Library - 1POSTCARD #194: NEW DELHI: Even though everything we had in the old house was numbered, labelled and the whole thing carefully folded in on itself and squeezed into a removals truck with a set of instructions on how to reassemble, when we got to the new house it came out backwards, and the assembly instructions must have gotten lost as it was going in. Thus everything had to be emptied out on the floor in the search for the instructions, and that’s how it began to look like a vast three dimensional jigsaw of an instant house-kit, abstracted. So that when the assembly instructions were found, we weren’t interested in them anymore because we’d already found the proper screwdivers and L-shaped keys that fit into these holes in furniture assembly and started to put bits of it together by eye and what looked right. More things were discovered, ‘objets trouvés’, a collage, arising from found objects carrying that strange familiarity… traces of a former life.

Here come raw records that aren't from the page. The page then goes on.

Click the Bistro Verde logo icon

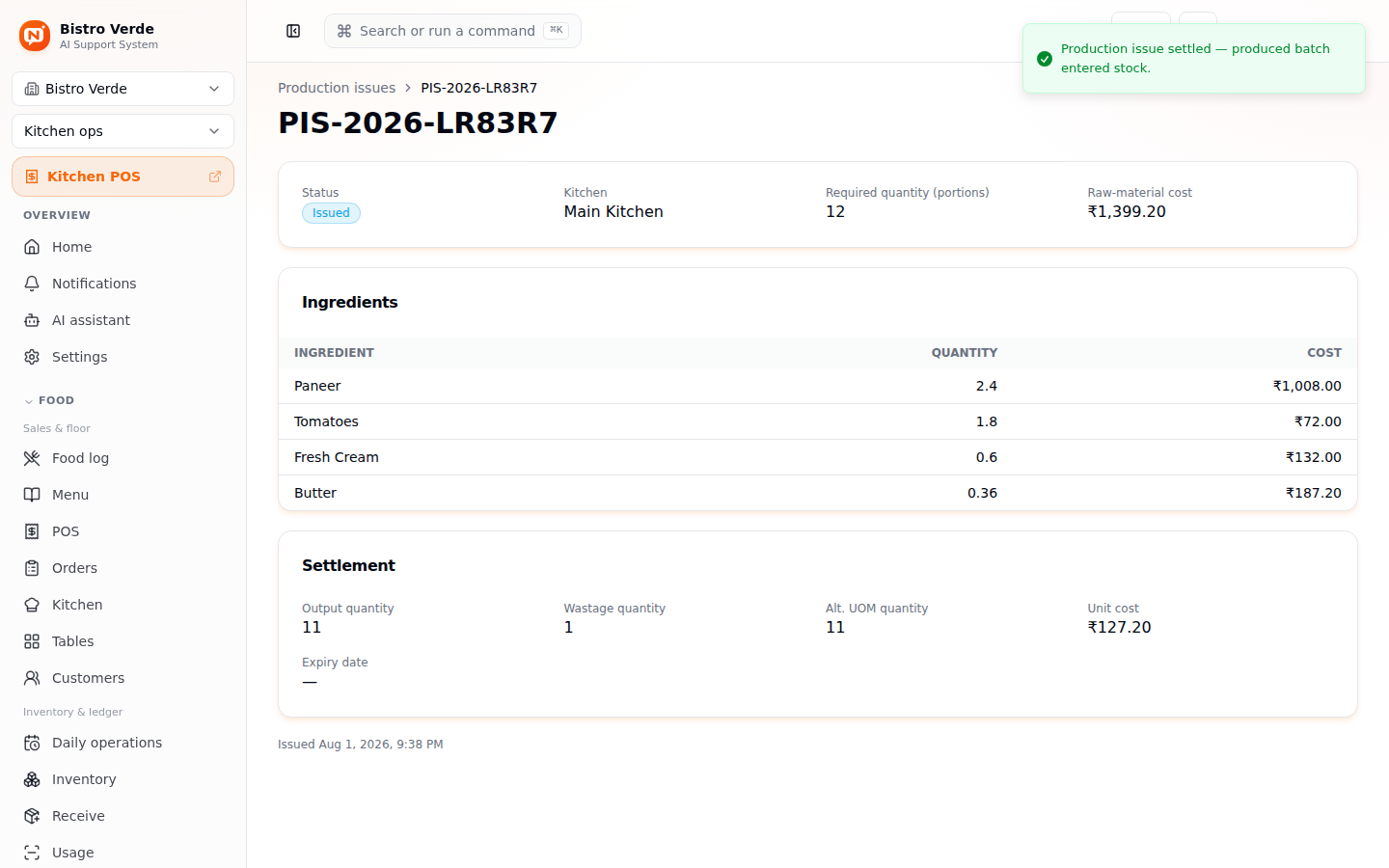35,36
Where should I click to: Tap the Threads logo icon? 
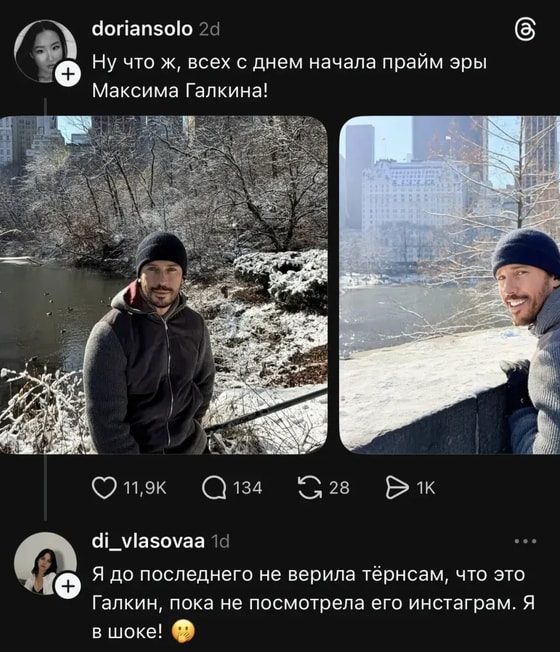(x=525, y=30)
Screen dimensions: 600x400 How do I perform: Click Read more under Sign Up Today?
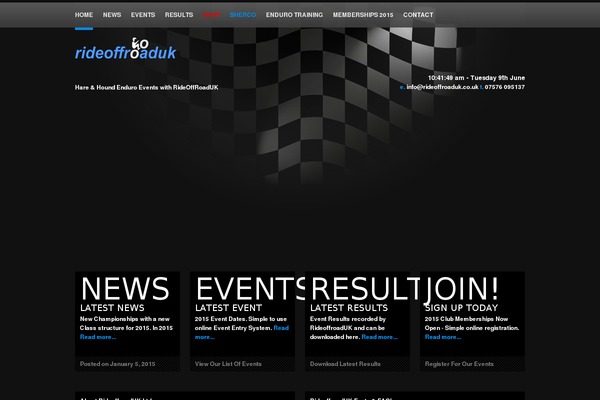[x=443, y=337]
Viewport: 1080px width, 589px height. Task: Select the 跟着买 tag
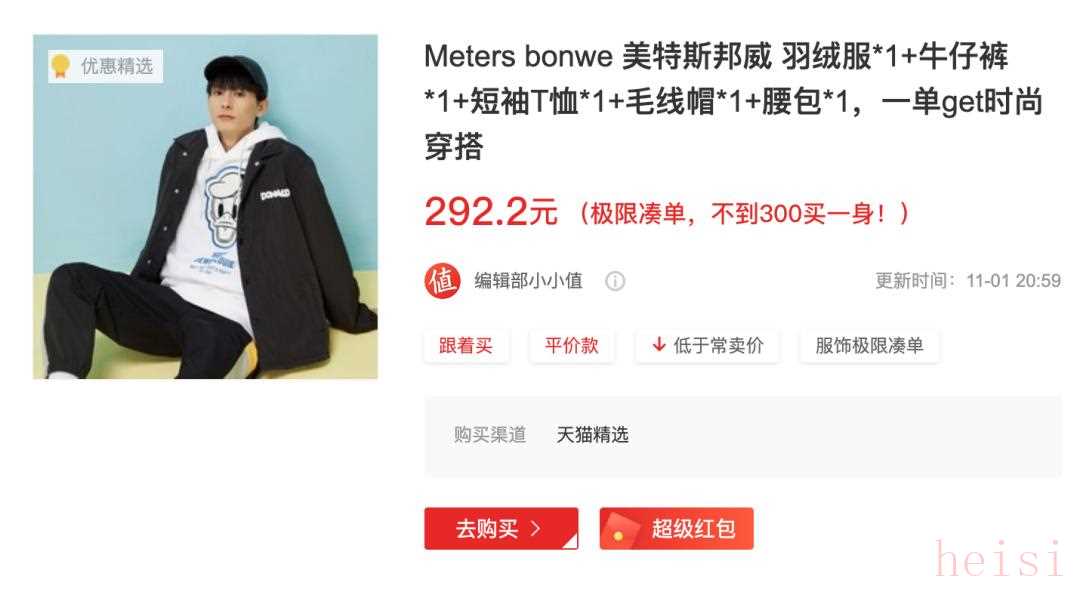tap(466, 345)
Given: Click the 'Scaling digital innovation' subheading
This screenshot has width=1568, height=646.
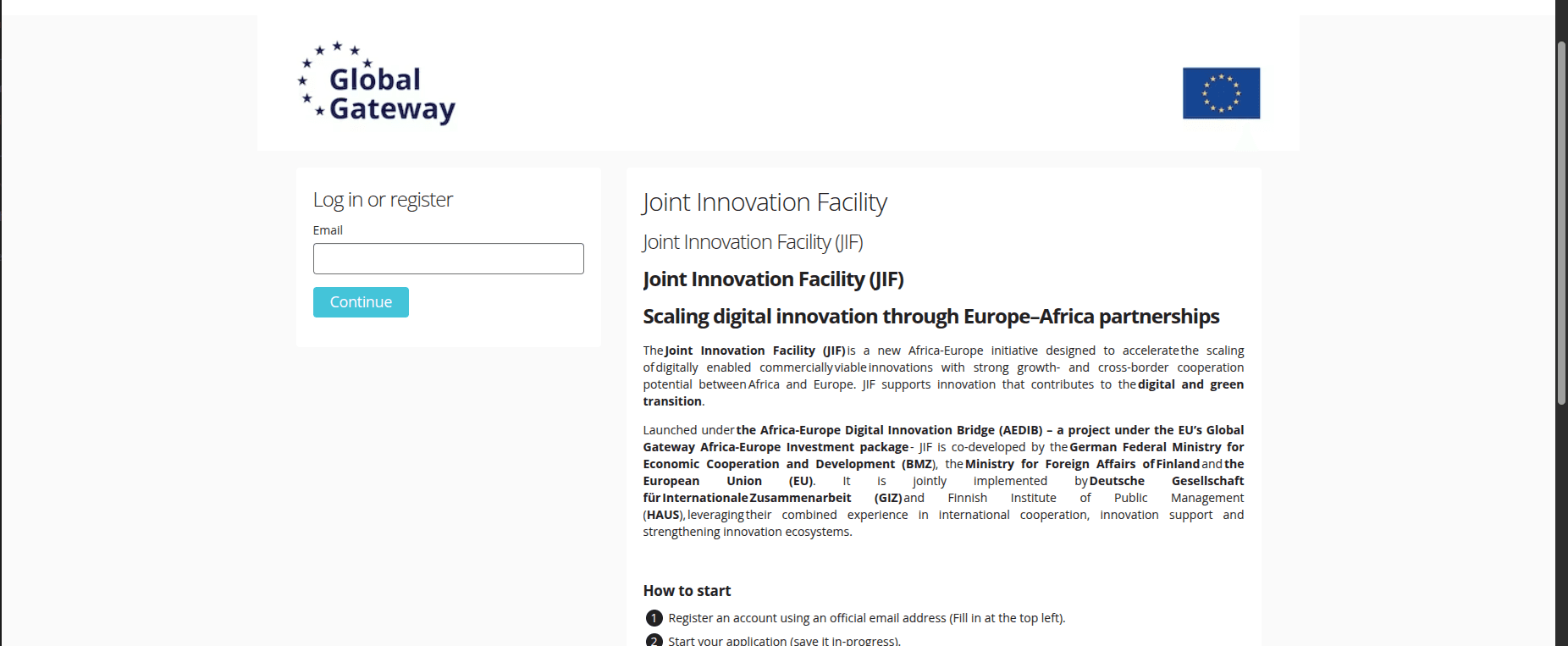Looking at the screenshot, I should coord(930,316).
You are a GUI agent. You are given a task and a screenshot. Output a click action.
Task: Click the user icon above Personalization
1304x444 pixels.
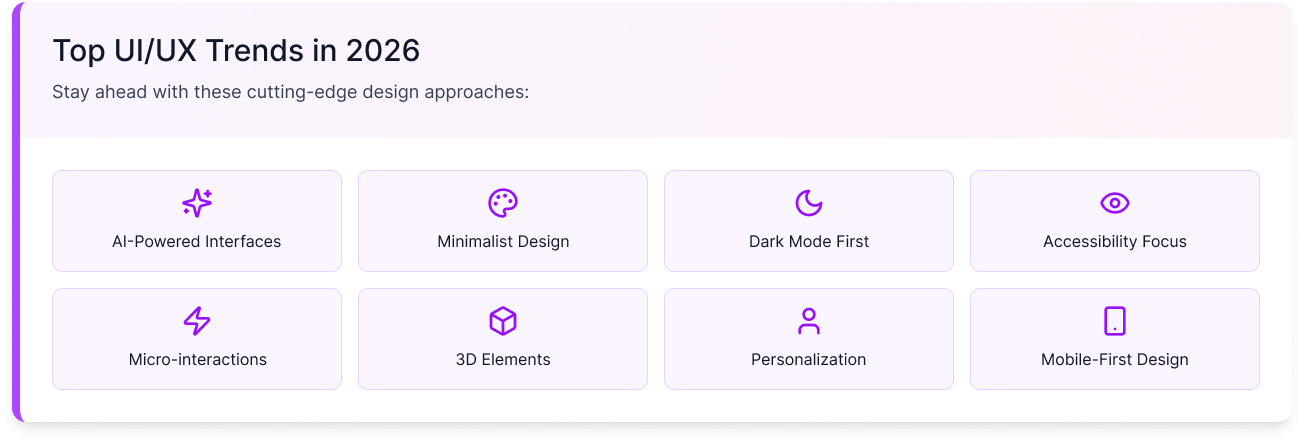[809, 321]
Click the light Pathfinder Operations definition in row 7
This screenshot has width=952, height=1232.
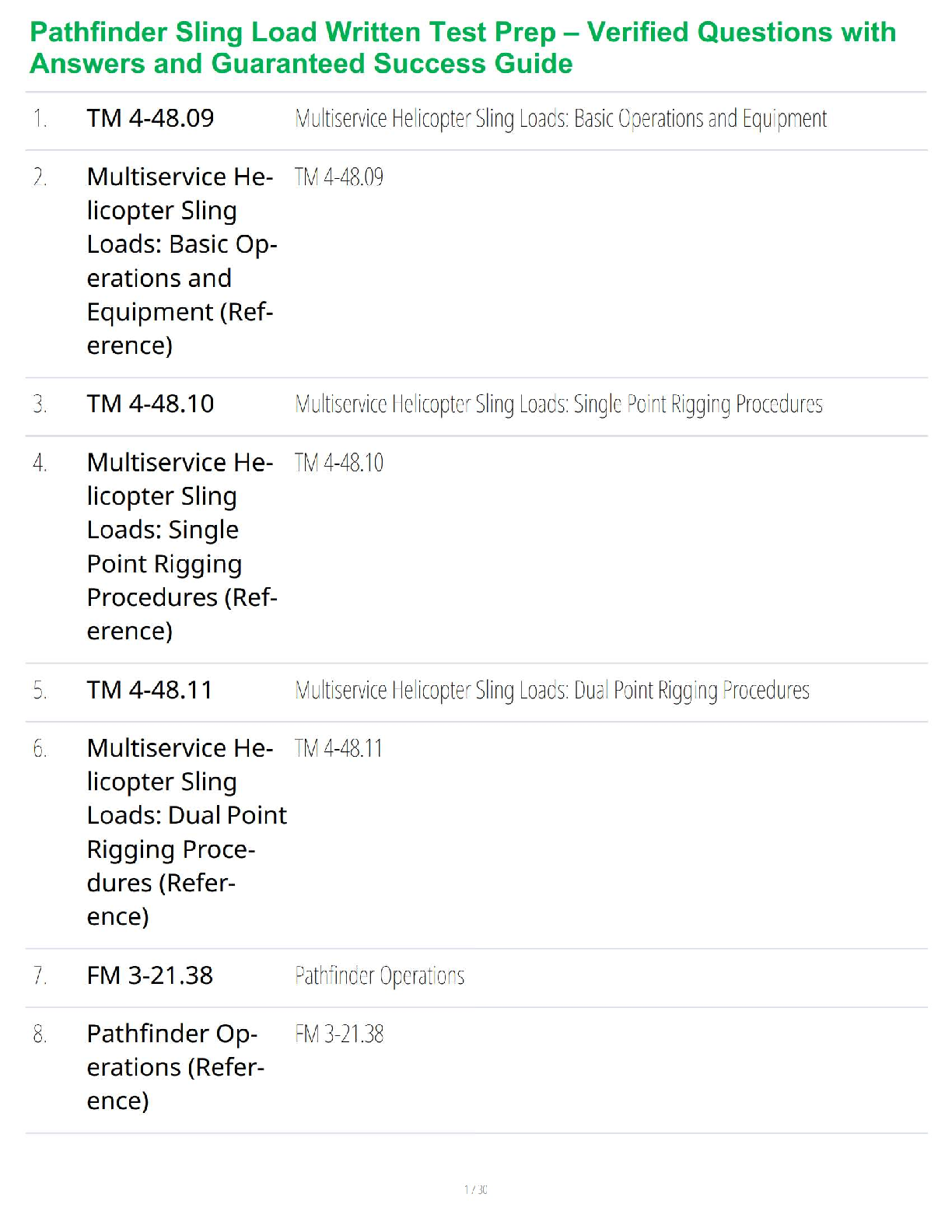380,976
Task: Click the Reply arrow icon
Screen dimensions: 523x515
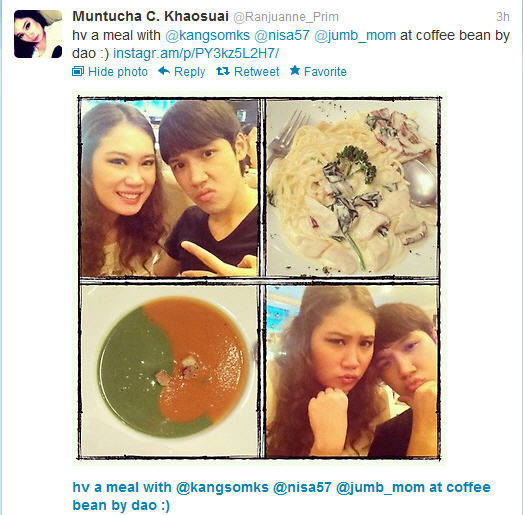Action: (164, 71)
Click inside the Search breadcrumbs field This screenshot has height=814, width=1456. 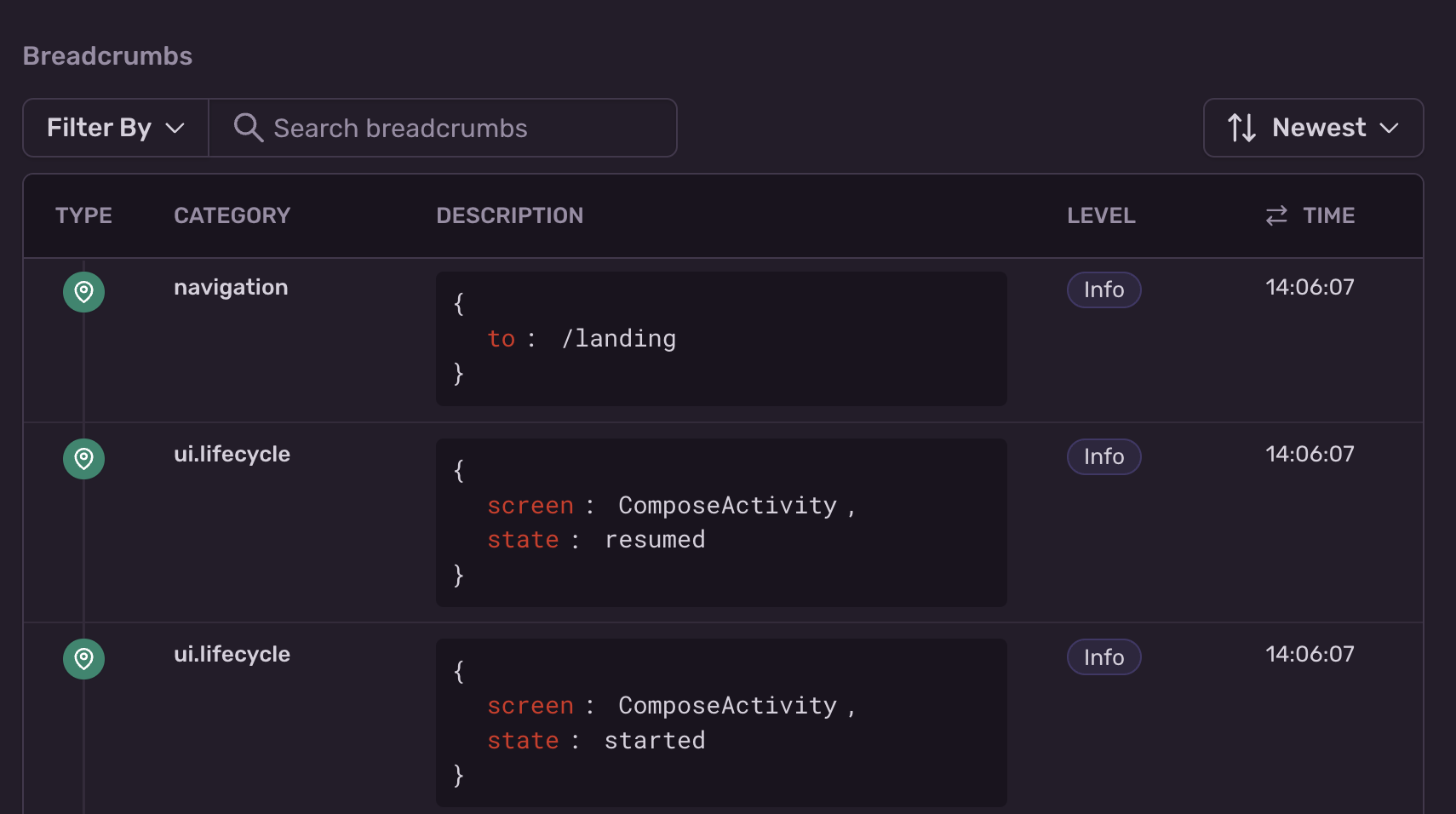pyautogui.click(x=443, y=128)
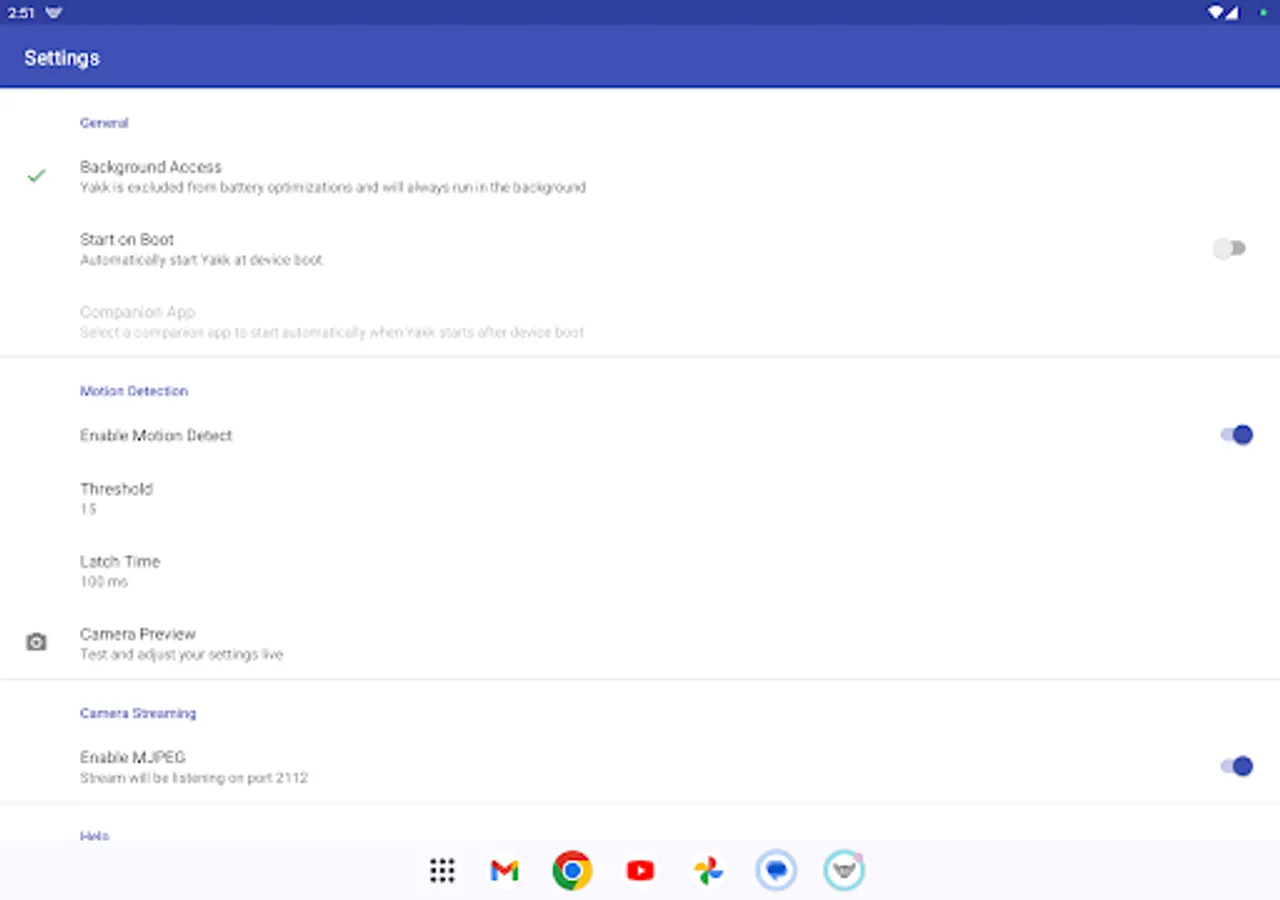Launch Gmail from the dock
This screenshot has width=1280, height=900.
pos(504,870)
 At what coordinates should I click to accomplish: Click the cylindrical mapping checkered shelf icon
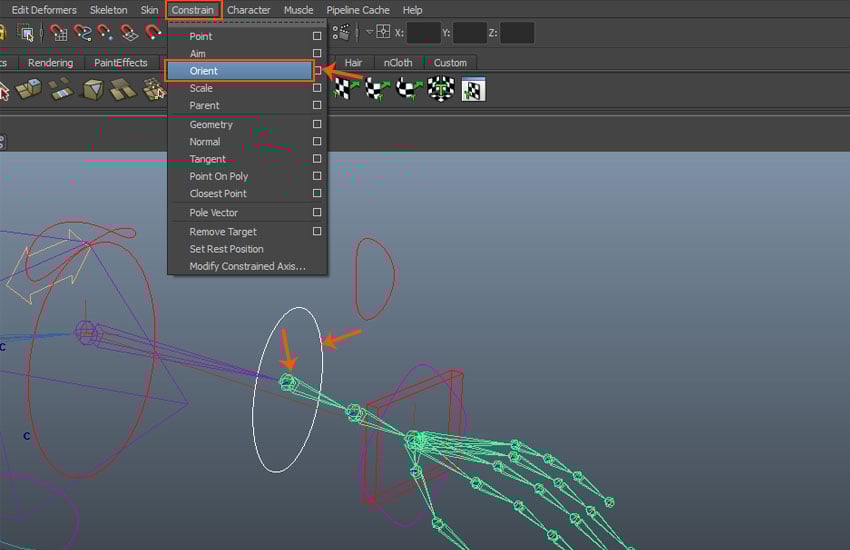pos(378,89)
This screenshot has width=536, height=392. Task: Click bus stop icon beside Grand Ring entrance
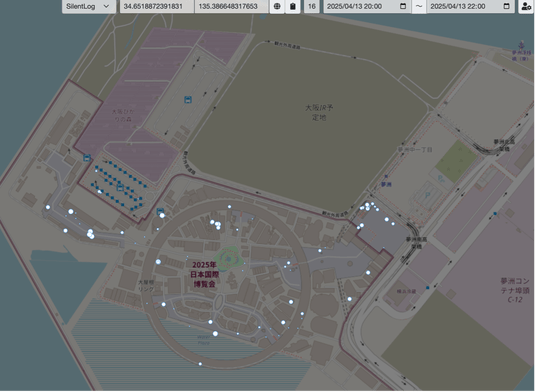click(160, 212)
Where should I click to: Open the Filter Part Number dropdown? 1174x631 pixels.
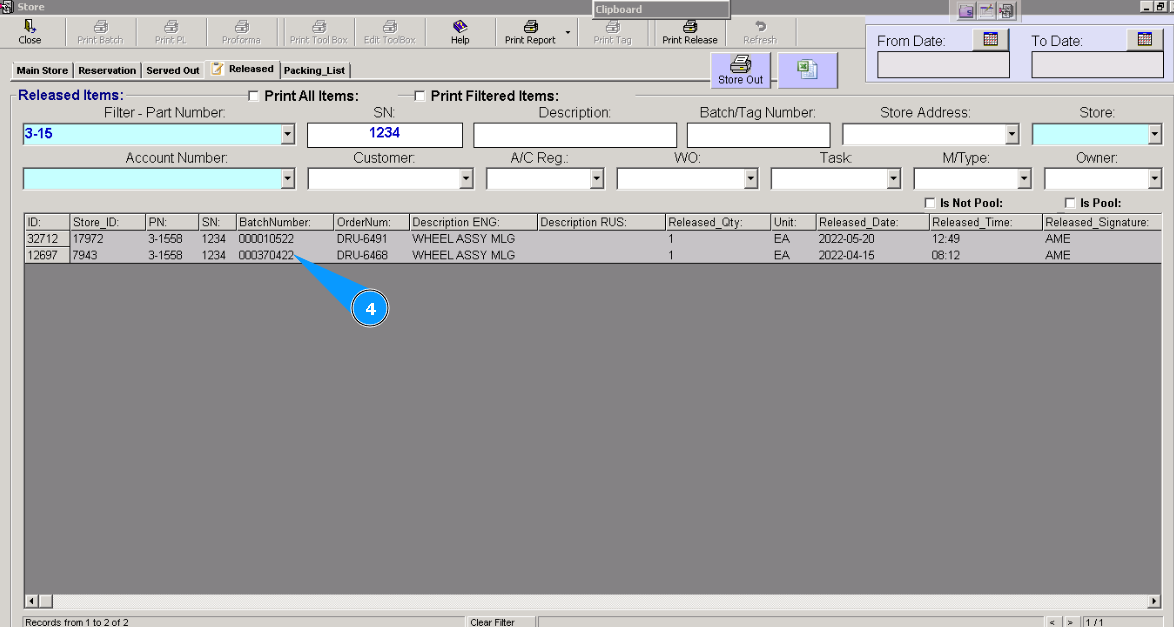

And that was when I remembered something from long ago and far away; I used to be an easel painter, had exhibitions, sold paintings, thought about being a rising star in the World of Art. Then something happened – I don’t know what, an insight into how things arise and pass away. Everything just turned to dust, vapourized, reduced, distilled into the elements, thoughts created by Mind and the words required to describe it started to run out. Anything still standing after the event was taken to pieces, carefully numbered, labelled and the whole thing folded in on itself, then squeezed into a large box that I’ve carried around with me ever since and never opened… until now.

I cut through the old nylon ropes and slit around the edges of the box, sealed with parcel tape and old labels saying FRAGILE and sticky stuff from years of airline stickers for check-in luggage. The lid opens with a creak and a great volume of pandora’s creative playfulness is released in a soundless explosion. Well, that’s done it… no going back now. Brushes, pallete knives, tubes of acrylic paint, acrylic medium, glue gone hard, unusable adhesive tape, bits of measuring devices. and pieces of artwork. Boxes of charcoal, ink and yellowed pencil drawings for a painting I remember I never started – wouldn’t it be fun to go back, after all these years, and pick up where I left off?

IMG_2665bI don’t know how many years have gone by, lost in the dream. Woke up one day, look in the mirror, hair gone white; the Rip Van Winkle effect – all of the elders are dead now and I’m grateful for everything I have that belonged to them (strangely addressed in the past tense). I’ve forgotten the ‘me’ that used to hold these brushes, squeezing these tubes of vermillion, cadmium yellow, it’s been such a long time, so many journeys extended out over thousands of air-miles, hours and days maybe weeks of looking out the windows of an airplane somewhere in the clouds and the world coming in through these eyes but seeing it like it’s not ‘me’ personally that it’s happening to, more like it’s an extension of what’s out there.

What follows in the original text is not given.